→ **Entries supplied**:
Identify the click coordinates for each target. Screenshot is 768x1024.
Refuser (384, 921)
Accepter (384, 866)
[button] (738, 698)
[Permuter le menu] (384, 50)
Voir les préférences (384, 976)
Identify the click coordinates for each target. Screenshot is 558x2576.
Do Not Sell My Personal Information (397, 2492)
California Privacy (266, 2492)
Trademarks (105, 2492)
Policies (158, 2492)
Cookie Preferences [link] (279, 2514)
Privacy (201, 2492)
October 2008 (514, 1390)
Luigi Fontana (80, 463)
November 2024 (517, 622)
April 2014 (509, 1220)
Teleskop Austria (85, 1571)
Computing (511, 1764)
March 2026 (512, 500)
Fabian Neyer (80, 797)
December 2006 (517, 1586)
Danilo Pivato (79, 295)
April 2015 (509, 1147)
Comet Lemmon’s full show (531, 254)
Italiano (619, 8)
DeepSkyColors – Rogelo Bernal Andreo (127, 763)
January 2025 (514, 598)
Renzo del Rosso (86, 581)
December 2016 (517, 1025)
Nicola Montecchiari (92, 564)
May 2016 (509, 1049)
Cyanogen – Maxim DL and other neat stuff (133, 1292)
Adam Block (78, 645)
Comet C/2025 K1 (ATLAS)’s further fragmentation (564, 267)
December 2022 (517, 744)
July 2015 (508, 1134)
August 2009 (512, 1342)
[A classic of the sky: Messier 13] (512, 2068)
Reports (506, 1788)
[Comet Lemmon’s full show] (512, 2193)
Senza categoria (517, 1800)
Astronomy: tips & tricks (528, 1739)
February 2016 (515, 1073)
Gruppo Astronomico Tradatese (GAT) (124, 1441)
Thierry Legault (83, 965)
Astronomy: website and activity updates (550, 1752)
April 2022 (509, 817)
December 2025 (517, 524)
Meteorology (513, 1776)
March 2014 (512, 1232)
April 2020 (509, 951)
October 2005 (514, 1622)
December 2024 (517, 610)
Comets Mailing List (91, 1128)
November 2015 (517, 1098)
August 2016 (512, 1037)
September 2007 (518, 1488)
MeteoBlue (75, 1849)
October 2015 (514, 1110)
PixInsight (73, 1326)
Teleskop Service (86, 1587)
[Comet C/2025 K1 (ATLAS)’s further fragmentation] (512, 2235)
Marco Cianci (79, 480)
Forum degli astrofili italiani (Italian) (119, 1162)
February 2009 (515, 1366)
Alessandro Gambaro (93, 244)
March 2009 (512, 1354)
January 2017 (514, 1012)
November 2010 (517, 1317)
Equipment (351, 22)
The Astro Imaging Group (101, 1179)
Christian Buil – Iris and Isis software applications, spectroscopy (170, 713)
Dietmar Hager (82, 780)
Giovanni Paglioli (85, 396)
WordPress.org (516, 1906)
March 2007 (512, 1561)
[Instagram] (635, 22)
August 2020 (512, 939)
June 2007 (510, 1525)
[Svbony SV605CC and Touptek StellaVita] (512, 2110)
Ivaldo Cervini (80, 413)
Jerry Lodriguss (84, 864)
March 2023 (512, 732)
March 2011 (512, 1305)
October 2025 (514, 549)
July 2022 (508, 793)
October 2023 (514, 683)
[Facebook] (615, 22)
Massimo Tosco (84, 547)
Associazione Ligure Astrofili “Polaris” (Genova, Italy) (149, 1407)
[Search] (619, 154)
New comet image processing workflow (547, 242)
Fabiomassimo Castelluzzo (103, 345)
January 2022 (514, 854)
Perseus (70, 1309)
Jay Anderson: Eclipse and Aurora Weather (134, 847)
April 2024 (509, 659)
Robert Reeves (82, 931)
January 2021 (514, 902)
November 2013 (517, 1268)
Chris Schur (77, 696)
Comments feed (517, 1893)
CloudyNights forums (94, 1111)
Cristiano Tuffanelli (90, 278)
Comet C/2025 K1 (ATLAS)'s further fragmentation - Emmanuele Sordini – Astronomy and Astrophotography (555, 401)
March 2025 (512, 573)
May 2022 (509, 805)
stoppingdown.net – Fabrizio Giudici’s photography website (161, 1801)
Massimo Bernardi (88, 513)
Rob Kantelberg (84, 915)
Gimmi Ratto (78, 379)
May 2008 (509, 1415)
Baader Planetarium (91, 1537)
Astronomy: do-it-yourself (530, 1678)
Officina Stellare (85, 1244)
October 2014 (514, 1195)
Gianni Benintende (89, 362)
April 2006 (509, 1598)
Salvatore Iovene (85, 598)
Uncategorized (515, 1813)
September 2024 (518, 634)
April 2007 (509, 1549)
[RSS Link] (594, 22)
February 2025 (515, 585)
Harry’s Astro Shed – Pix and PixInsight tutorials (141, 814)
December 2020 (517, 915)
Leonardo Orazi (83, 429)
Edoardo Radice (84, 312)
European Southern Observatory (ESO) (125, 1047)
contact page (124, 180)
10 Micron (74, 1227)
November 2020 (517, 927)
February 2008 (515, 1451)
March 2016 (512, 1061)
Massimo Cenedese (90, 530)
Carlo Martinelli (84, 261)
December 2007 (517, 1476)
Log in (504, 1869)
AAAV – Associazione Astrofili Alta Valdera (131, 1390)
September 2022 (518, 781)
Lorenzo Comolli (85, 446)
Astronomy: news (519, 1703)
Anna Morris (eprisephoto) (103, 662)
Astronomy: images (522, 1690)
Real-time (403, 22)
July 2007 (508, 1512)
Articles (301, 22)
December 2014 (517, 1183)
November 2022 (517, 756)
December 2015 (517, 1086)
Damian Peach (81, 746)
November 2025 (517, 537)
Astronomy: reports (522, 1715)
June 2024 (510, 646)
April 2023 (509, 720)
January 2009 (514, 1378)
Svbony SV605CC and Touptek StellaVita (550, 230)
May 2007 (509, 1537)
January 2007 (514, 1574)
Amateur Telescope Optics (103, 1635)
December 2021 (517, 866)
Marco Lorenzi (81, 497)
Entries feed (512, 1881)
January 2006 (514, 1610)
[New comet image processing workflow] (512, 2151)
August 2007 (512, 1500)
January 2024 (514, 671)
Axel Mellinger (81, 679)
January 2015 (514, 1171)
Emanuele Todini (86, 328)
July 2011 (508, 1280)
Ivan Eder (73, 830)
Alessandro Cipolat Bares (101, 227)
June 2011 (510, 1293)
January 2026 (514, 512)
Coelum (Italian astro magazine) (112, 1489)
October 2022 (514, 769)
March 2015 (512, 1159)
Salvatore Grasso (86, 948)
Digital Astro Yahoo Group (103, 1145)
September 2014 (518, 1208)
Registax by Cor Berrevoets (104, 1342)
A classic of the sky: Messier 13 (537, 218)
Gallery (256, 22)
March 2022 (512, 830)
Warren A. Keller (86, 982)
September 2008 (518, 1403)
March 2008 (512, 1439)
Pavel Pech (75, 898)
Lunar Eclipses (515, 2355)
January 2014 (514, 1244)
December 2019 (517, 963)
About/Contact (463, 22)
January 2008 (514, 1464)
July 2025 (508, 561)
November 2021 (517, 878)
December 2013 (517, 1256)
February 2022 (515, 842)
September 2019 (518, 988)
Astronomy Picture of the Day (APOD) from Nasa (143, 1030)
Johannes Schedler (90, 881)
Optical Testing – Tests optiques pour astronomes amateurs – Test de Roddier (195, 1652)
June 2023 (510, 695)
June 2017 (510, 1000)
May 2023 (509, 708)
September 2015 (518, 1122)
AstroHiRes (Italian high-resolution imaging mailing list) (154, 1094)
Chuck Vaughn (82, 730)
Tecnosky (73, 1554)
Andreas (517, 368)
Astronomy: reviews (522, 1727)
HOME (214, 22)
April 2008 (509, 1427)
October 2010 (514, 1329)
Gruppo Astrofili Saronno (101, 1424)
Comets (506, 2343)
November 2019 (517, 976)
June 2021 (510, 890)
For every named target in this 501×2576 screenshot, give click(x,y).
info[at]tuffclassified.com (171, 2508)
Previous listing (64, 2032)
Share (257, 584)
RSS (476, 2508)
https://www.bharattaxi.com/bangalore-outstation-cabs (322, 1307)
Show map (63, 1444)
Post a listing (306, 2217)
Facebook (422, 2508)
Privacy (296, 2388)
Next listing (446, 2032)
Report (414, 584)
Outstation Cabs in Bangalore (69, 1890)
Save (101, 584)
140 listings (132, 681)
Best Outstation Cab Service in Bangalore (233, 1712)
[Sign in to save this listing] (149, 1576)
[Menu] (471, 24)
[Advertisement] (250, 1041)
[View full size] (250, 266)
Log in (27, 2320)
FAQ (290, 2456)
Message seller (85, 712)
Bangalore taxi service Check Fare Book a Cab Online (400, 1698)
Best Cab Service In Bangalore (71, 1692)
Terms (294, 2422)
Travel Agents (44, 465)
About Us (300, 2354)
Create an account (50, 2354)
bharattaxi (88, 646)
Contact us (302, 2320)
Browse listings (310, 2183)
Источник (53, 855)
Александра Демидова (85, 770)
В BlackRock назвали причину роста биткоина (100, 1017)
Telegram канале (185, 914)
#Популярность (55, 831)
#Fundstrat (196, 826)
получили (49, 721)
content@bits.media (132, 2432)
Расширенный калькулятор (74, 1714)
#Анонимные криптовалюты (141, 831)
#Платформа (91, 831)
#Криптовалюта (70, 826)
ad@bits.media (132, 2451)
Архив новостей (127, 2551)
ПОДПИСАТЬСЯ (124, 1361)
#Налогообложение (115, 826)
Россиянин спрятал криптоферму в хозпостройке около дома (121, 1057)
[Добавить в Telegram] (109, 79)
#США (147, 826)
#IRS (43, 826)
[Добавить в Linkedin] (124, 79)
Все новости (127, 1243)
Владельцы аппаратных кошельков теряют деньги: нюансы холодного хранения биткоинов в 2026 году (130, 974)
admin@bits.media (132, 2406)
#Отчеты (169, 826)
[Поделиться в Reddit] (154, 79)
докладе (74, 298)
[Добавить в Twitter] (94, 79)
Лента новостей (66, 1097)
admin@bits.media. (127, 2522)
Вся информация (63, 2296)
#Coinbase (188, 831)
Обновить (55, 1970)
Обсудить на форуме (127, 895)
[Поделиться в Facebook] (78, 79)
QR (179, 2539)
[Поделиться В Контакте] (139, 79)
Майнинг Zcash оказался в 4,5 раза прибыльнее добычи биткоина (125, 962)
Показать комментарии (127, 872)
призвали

→ **The problem**:
Across all of the records above, how many lines include the string "Privacy"? Answer with one number only.

→ **Written answer**:
3